AVAILABLE RECORDS:
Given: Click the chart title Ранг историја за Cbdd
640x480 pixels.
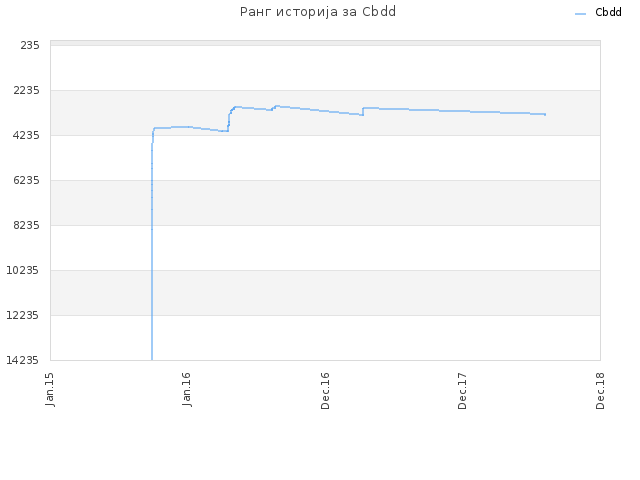Looking at the screenshot, I should point(318,12).
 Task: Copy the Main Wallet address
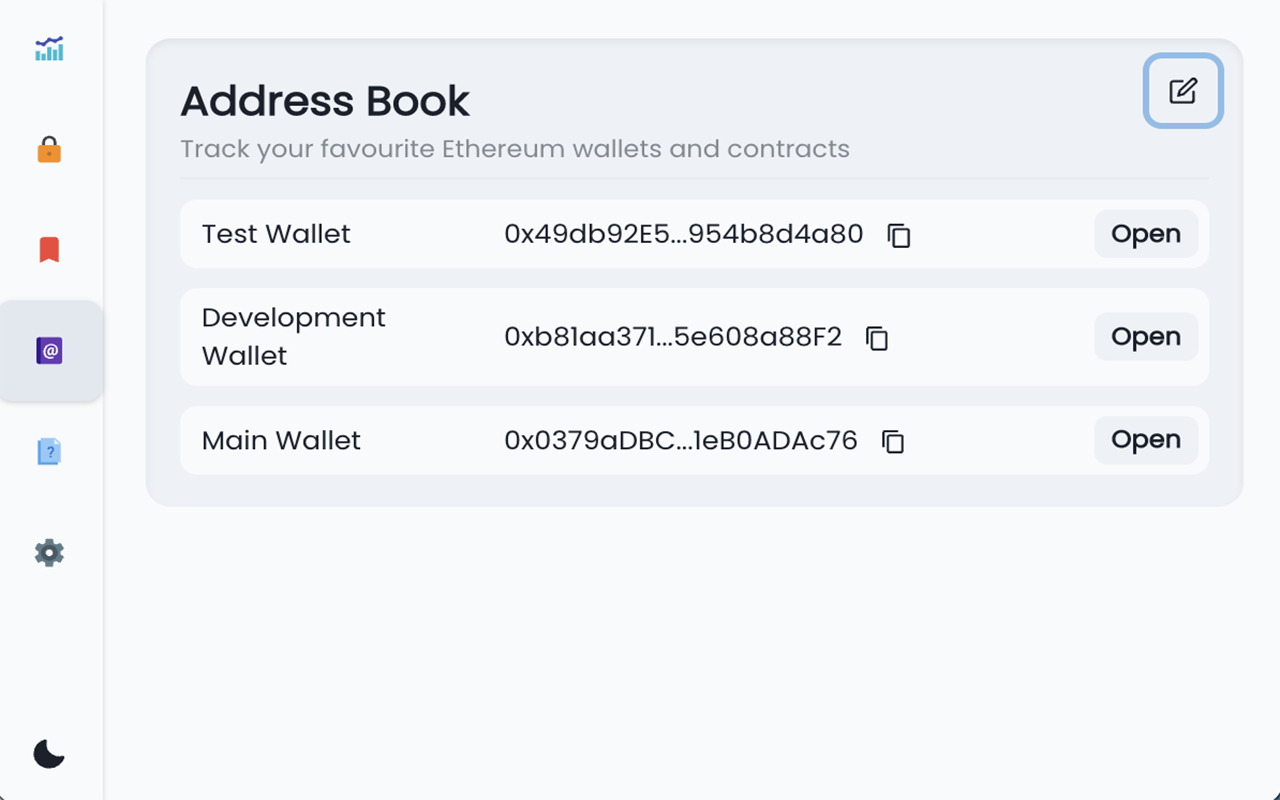[892, 442]
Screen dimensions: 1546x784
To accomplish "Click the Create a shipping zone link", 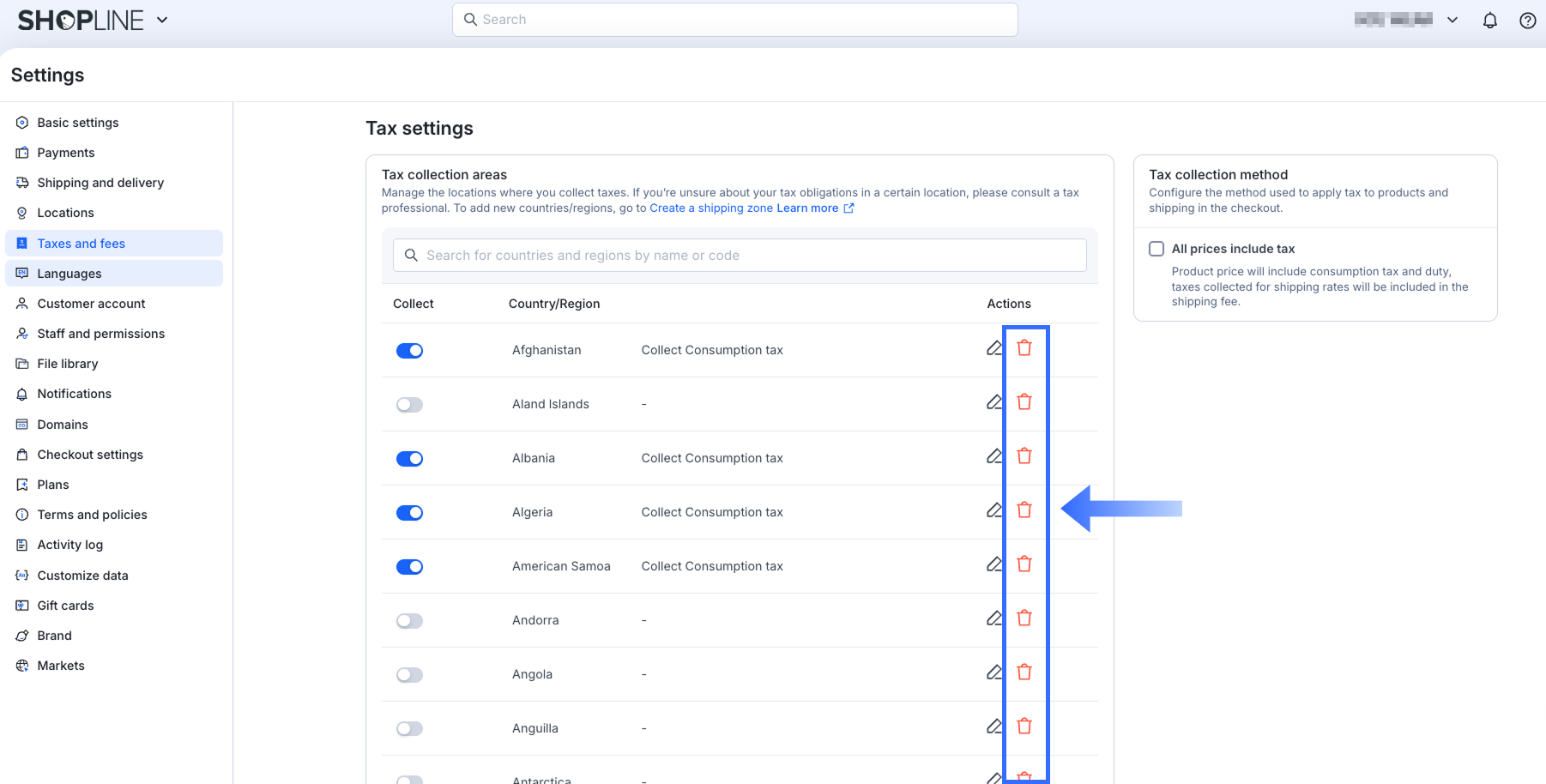I will click(x=710, y=208).
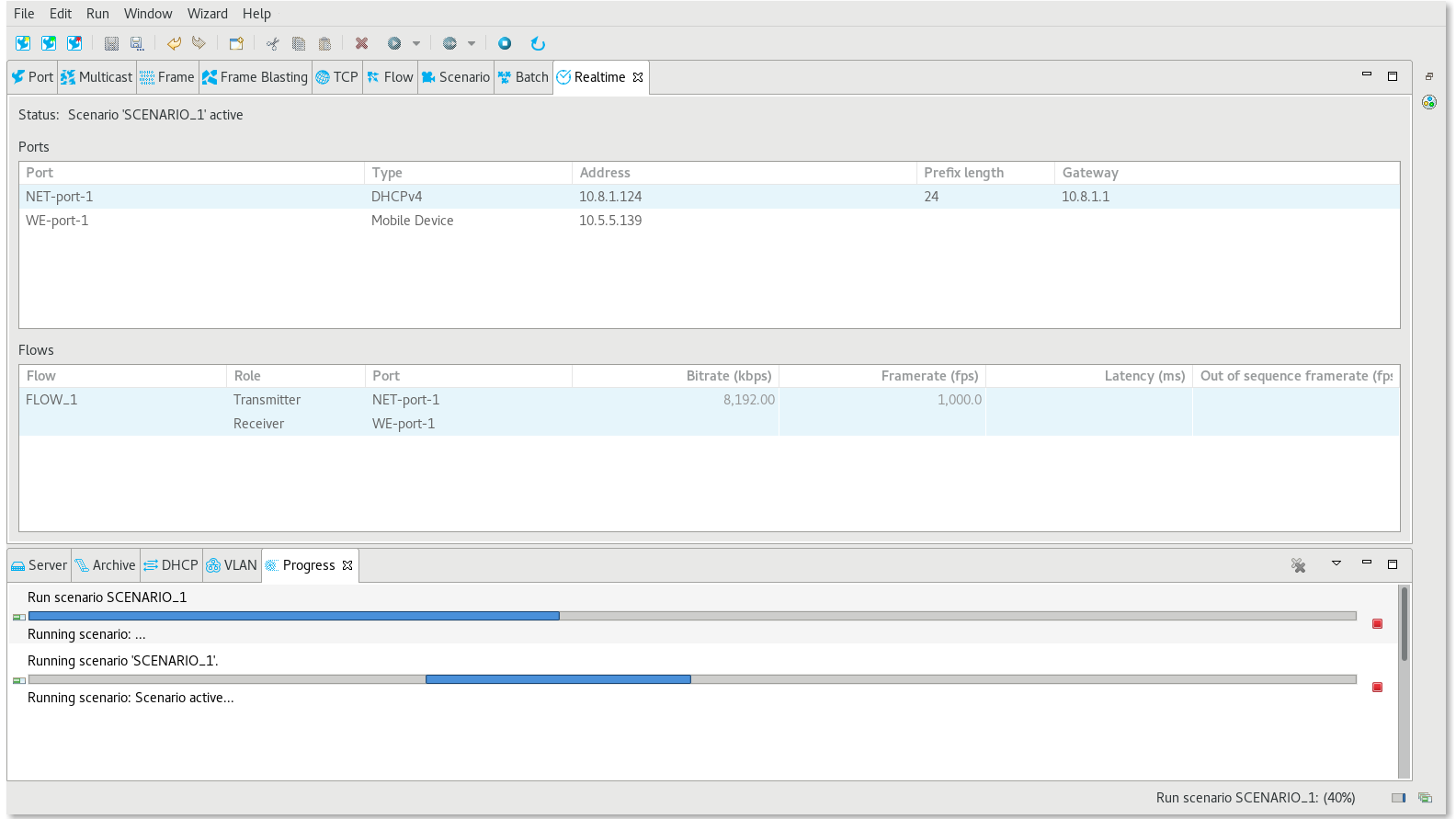Screen dimensions: 1456x819
Task: Click the Cut scissors icon
Action: click(272, 43)
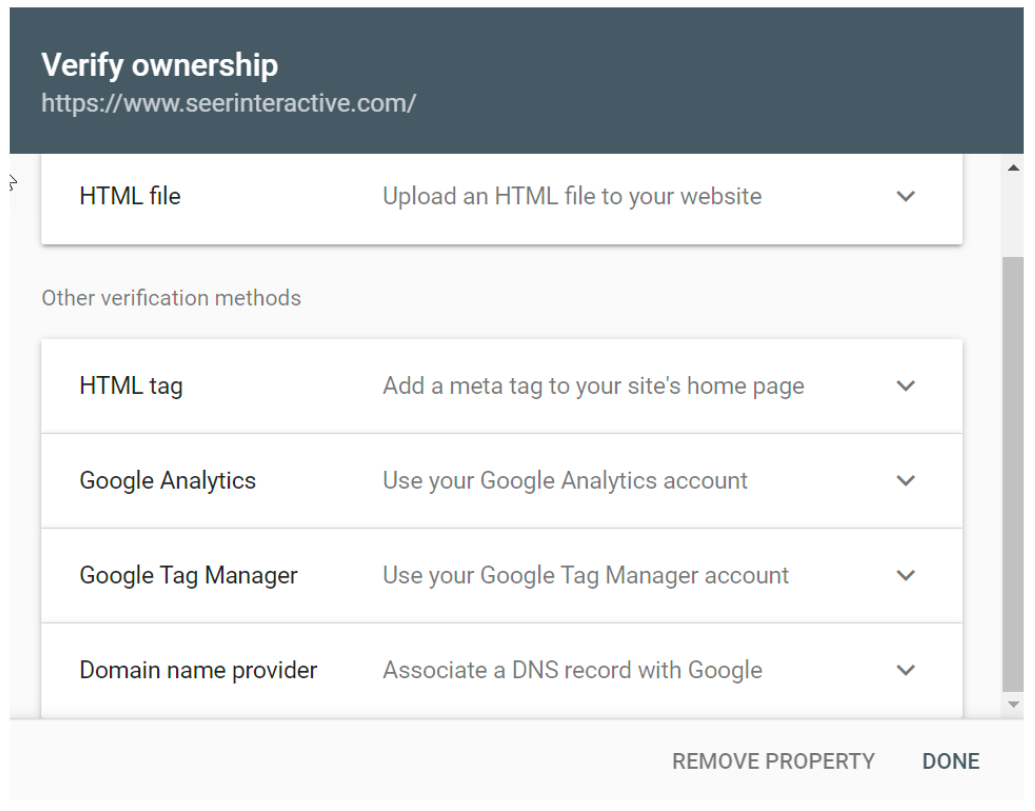This screenshot has height=811, width=1035.
Task: Click the REMOVE PROPERTY button
Action: pos(773,762)
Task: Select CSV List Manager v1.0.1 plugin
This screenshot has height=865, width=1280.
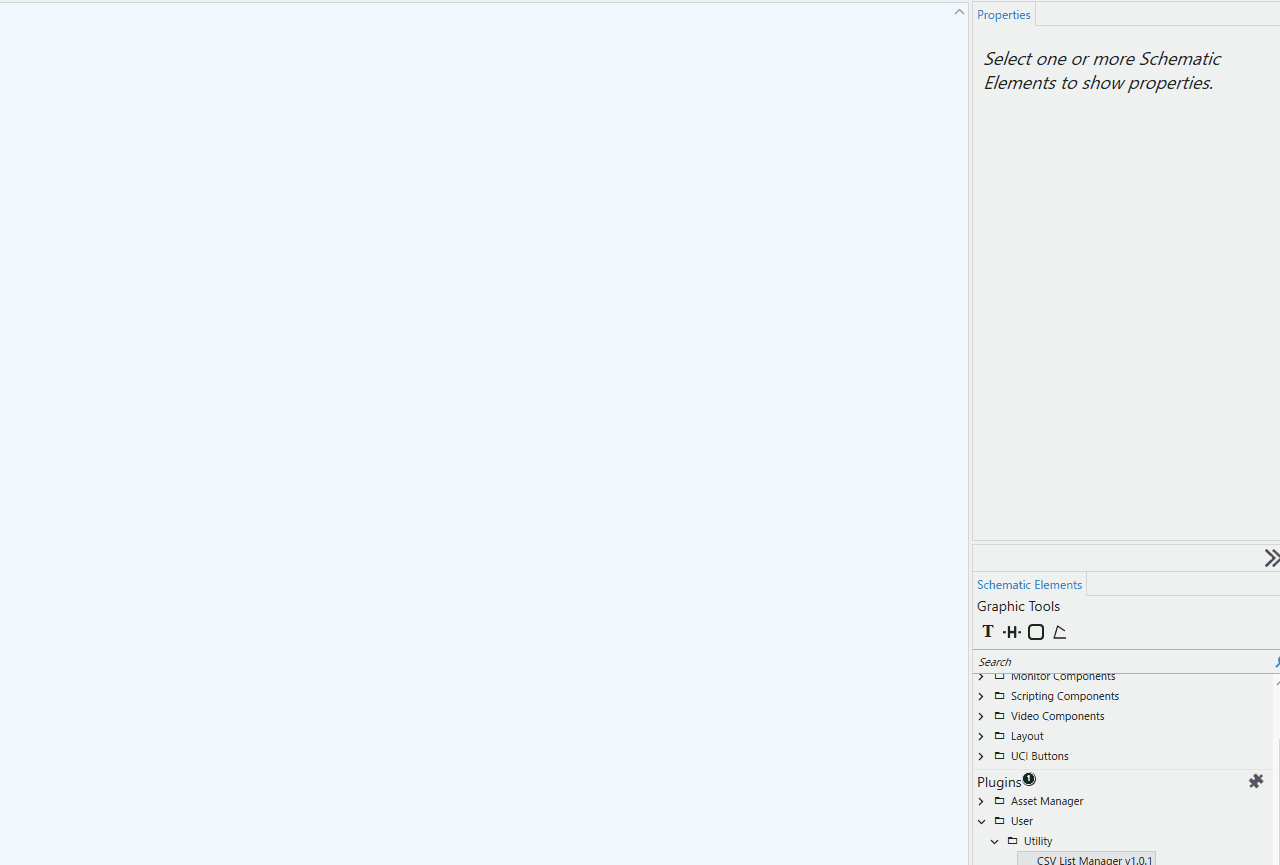Action: pos(1093,859)
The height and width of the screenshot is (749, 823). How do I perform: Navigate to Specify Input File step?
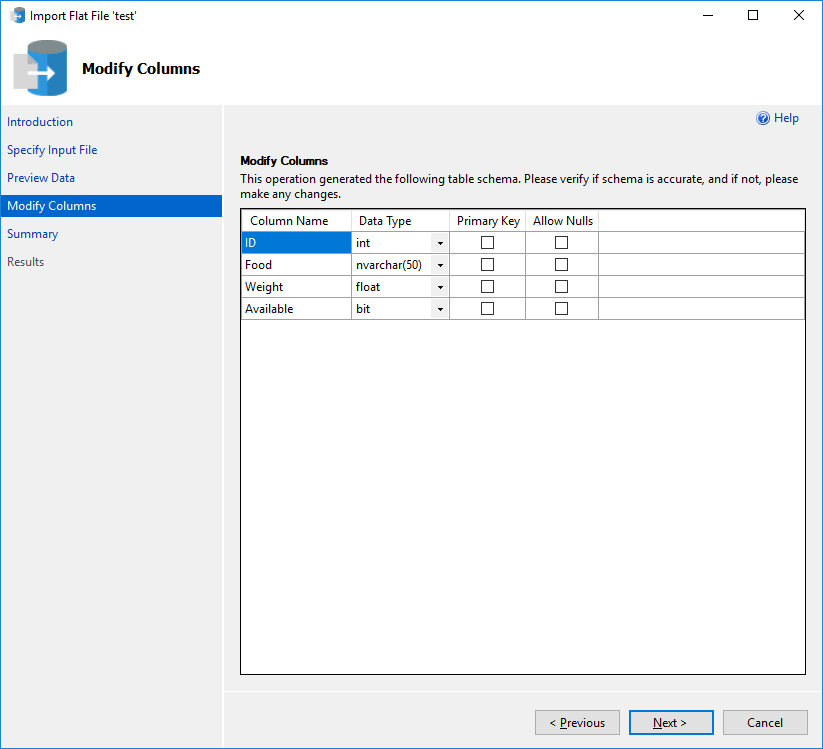[52, 149]
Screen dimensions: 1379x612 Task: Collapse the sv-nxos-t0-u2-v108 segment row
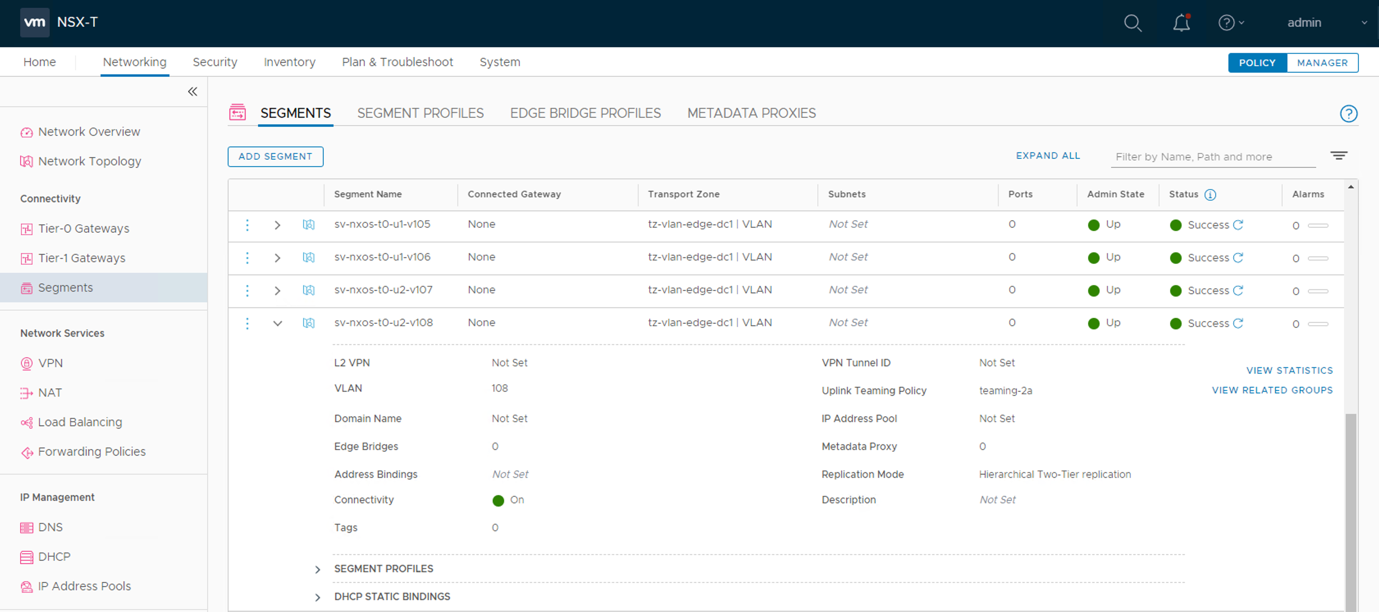[x=278, y=324]
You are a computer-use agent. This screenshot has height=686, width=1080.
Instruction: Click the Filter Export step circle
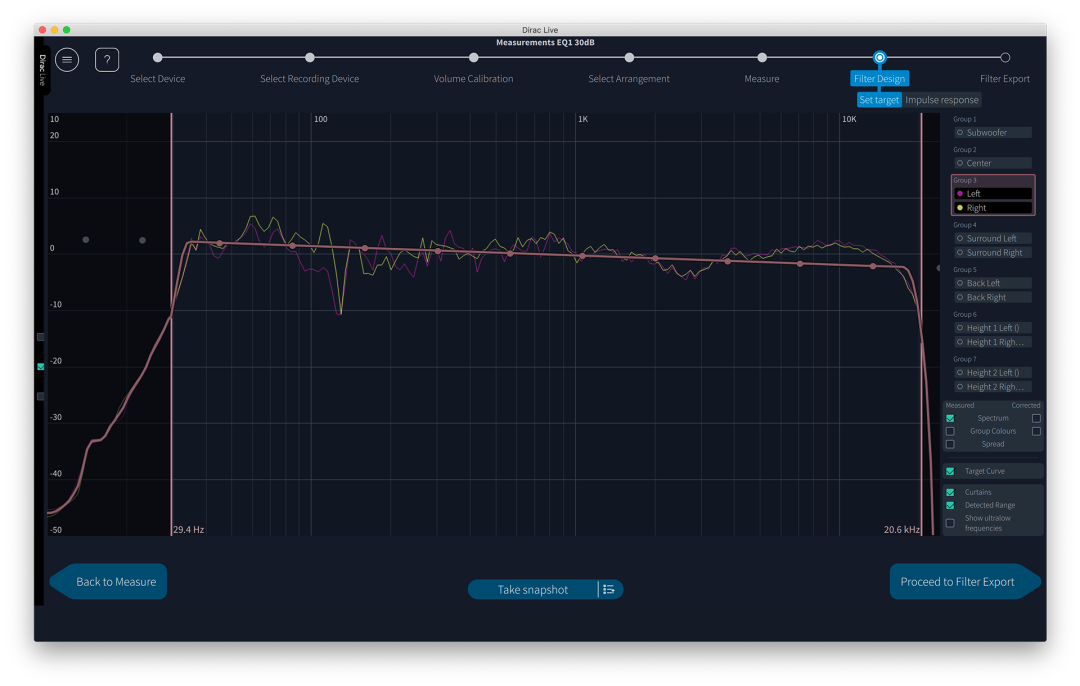click(x=1005, y=58)
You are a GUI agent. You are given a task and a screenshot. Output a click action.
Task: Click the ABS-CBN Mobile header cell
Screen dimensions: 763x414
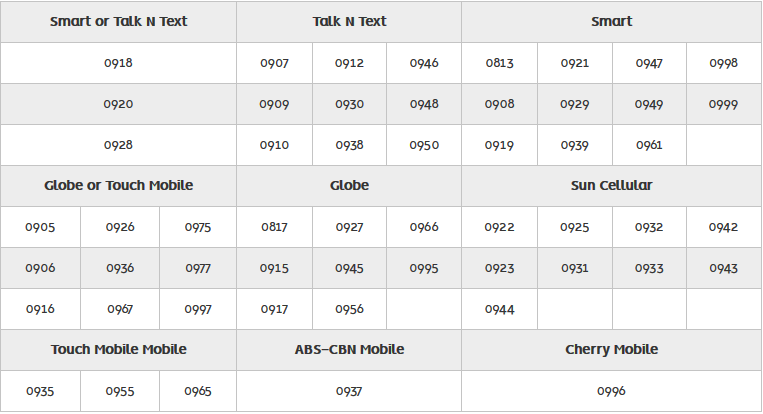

WHAT IS EXPECTED:
Output exactly, and only, the lines running from the line containing "Screen dimensions: 1379x612" to the last line of the entries above, omitting the pictures.

YOUR SOLUTION:
Screen dimensions: 1379x612 Task: Collapse the sv-nxos-t0-u2-v108 segment row
[x=278, y=324]
You are a computer-use agent. This screenshot has height=686, width=1080.
Instruction: Click the Filter Export step circle
click(x=1005, y=58)
You are a GUI agent. You are given a task and a screenshot. Output a click action.
Task: Click the ABS-CBN Mobile header cell
Screen dimensions: 763x414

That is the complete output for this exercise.